We have employed MT-MRI in a quantitative breast imaging protocol in healthy volunteers (n = 13) and breast cancer patients undergoing NAT (n = 10). MT-MRI measurements were performed using two gradient echo sequences (TR/TE = 48/6.4) each identical save for the inclusion of a 1500 Hz off resonance MT saturation pulse included on one acquisition for a total scan time of 53 seconds. MT was quantified using the magnetization transfer ratio (MTR), which was calculated as the difference in signal intensity with and without the MT saturation pulse divided by the signal intensity without MT saturation. Healthy subjects were scanned twice within the same day to assess repeatability of MTR (n=10) and across three sites to assess reproducibility of MTR (n=3) in healthy breast fibroglandular tissue. In women undergoing NAT for breast cancer, longitudinal MTR measurements were performed at 4 time points: 1) prior to the start of NAT, 2) after 1 cycle of NAT, 3) after 2-4 cycles of NAT, and 4) 1 cycle after MRI #3. Changes in MTR were compared to changes in tumor response to treatment.

Results

In healthy volunteers, the MTR of fibroglandular tissue was repeatable in two scans of the same subject, with an average difference of 11.6%. Additionally, MTR measurements were reproducible across three imaging sites, with an average difference of 12.7% between scanners. In women with known breast cancer undergoing NAT, the MTR of the tumor revealed an average increase in MTR of 14.3% from the initial (pre-NAT) MRI to the final MRI. However, there was a high amount of variability between patients, which correlated with response to treatment. After one cycle of NAT, women who ultimately achieved pathological complete response (pCR; n = 3) to therapy exhibited a decline in MTR (-3.55% ± 6.30%) whereas patients who did not achieve pCR (n = 6) had increased MTR (3.46% ± 13.81%). Overall, when combining the tumors which achieved a positive response to therapy through a decrease in tumor size (pCR or partial response; n = 5), there was an overall decline in MTR after one cycle of NAT (-5.84% ± 5.69%) compared with women with stable or progressive disease (7.89% ± 15.40%; n = 4). The second MTR measurement (performed after 2-4 cycles of NAT) correlated with declines in tumor size, with smaller increases in MTR corresponding to greater declines in tumor volume (R2 = 0.6; p = 0.009; n = 10).

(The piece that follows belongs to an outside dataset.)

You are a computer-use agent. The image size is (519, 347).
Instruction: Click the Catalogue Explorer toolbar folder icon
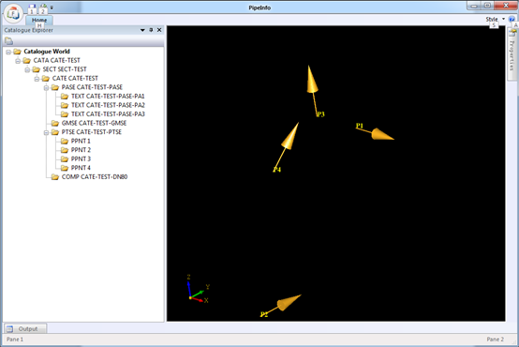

Discussion and Conclusions

We find that MTR measurements of healthy fibroglandular tissue are both repeatable and reproducible, in agreement with previous studies performing quantitative magnetization transfer MRI in the breast.² Initial pilot experiments indicate that changes in MTR in response to chemotherapy may correlate with the response to therapy. Tumors which responded to therapy exhibited a decline in MTR after a single cycle of NAT, indicating that MTR may reflect a treatment-induced loss of macromolecules in either the tumor or extracellular matrix. At later time points during the course of NAT, the MTR values of tumors were increased over baseline, possibly due to treatment-induced fibrosis. Importantly, these measurements were made in the community setting, demonstrating that MT-MRI can be performed outside of academic medical centers. Further work is underway to confirm these initial results in a larger patient cohort.

Acknowledgements

We thank financial support from NCI (U01 CA174706 and U01 CA154602) and the Cancer Prevention Research Institute of Texas (RR160005).